__Task to complete__: Gather every line in the rows below that contains the string "resolution" and copy each one out in full.

__Record list__:
□ □ □

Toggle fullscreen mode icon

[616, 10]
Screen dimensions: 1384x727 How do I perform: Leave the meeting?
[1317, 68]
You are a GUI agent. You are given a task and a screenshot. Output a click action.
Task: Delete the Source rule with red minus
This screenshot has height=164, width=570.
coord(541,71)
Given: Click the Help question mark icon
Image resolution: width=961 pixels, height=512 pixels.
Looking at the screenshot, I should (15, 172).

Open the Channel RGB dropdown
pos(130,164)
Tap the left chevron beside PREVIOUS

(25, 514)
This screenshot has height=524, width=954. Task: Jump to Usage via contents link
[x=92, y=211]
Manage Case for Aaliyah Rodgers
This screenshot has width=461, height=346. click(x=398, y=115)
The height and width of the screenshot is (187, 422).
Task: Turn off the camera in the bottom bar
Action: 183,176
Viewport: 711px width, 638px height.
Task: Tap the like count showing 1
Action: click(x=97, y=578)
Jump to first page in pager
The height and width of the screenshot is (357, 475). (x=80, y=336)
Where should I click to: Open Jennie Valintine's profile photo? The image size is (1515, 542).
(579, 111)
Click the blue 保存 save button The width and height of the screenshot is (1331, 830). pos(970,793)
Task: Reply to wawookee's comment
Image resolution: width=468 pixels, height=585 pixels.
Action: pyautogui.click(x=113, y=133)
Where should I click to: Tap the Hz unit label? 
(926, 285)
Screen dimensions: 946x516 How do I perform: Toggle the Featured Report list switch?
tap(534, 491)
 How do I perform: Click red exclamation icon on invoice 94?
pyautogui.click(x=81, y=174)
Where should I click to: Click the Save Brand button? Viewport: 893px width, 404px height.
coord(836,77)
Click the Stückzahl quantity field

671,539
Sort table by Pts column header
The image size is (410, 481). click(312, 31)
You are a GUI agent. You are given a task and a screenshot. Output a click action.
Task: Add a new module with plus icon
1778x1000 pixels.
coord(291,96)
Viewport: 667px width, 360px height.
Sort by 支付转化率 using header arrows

□ □ □

__Completed task__:
Image resolution: width=961 pixels, height=512 pixels.
Image resolution: width=468 pixels, height=585 pixels.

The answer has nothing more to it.